The Architects Journal has announced the launch of a campaign this week to lobby for the prioritisation of architectural retrofit over and above the more carbon intensive process of demolition and new build - as a means to further the objectives of the wider ‘Architects Declare’ movement to improve the carbon consumption of the construction industry. We have been highly enthused to read this week’s announcements and wholeheartedly endorse the ‘Retrofirst’ campaign ambitions; many of which have been formative in our own decision to found a studio with a focused expertise in creative reuse, refurbishment, conservation and the capitalisation upon the potential of existing fabric.
The responsibility of the construction industry for significant portions of the UK’s carbon emissions and resource consumption is widely acknowledged, as has the potential role of retrofit in meeting the country’s carbon reduction commitments (further reading: www.ukgbc.org/climate-change). VAT tax exemption for new build contracts were introduced as part of a policy designed to reboot the construction industry following the 2008 financial crash, and to turbo-charge housebuilding to meet the UK’s targets for countering the on-going housing crisis. A negative side-effect of these well-meaning but short-sighted policies is the financial penalisation of retrofit schemes; which secure construction jobs and create homes just as readily, but through significantly more sparing low-energy means.
The AJ campaign is calling on Government to 1) reverse the VAT incentives to make retrofit the more economical first choice for developers, 2) to tailor National Planning Policy to prioritise schemes that upgrade and reuse existing stock, and 3) to steer the course of considerable public procurement toward retrofit solutions across the country.
Our philosophy at CWa has always been to reuse first, and we are proud to say that all of the projects currently on our books deal with sensitive refurbishment and the reuse or expansion of existing fabric. For us the benefits of reuse are as much about cultural legacy as they are about conservation of resources. We believe that the most enjoyable parts of our cities are those which have evolved through the accretion of countless phases of frugal adaptation, slowly acquiring a richness and authenticity that is impossible to replicate in the most diligently designed new building. Approaching our design practice from this starting point, we see work with existing fabric (of any age or quality) as the best way to preserve, improve and pass-on a meaningful ‘sense of place’.
Sadly much of the fabric constructed in our cities in the last 50 years is seldom given the chance to establish itself as part of that cultural identity, before it is razed to the ground and replaced by new higher density development - that is often only of very marginally improved appearance or utility. These existing buildings, although usually unloved by todays trends and tastes, have no hope for acquiring an aged legitimacy without the wear of good use, the care of regular upkeep, and frankly the time to grow old. Successful precedents abound of schemes that upgrade problematic mid-20th century buildings by slashing their energy consumption and improving their appearance both internally for users and residents and outwardly to the wider urban realm.
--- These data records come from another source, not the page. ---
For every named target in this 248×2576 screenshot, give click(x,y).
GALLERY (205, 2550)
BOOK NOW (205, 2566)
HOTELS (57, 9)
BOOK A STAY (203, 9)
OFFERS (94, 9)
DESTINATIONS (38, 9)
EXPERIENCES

The need to densify our existing city centres is often cited as the insurmountable challenge of retrofit, and the carte-blanche upon which the UK’s recent tower building boom has been delivered. But again interesting projects are already unlocking the latent potential of our built environment, focusing on a slower paced and more evenly spread gradual increase in density - by developing in, on and around our existing building stock, rather than relying on the ‘silver bullet’ of single sites of conspicuous high-rise.
CWa support for this movement is twofold; we believe in the ethical responsibility of the construction industry to safeguard our existing resources, and we believe in the culturally enriching capacity of reuse to strengthen the authenticity of our towns and cities – no matter what the building. We would be very interested to collaborate with any building owners who would like to improve the environmental performance of their assets, whilst investigating opportunities for delivering increased density and the introduction of new complementary uses.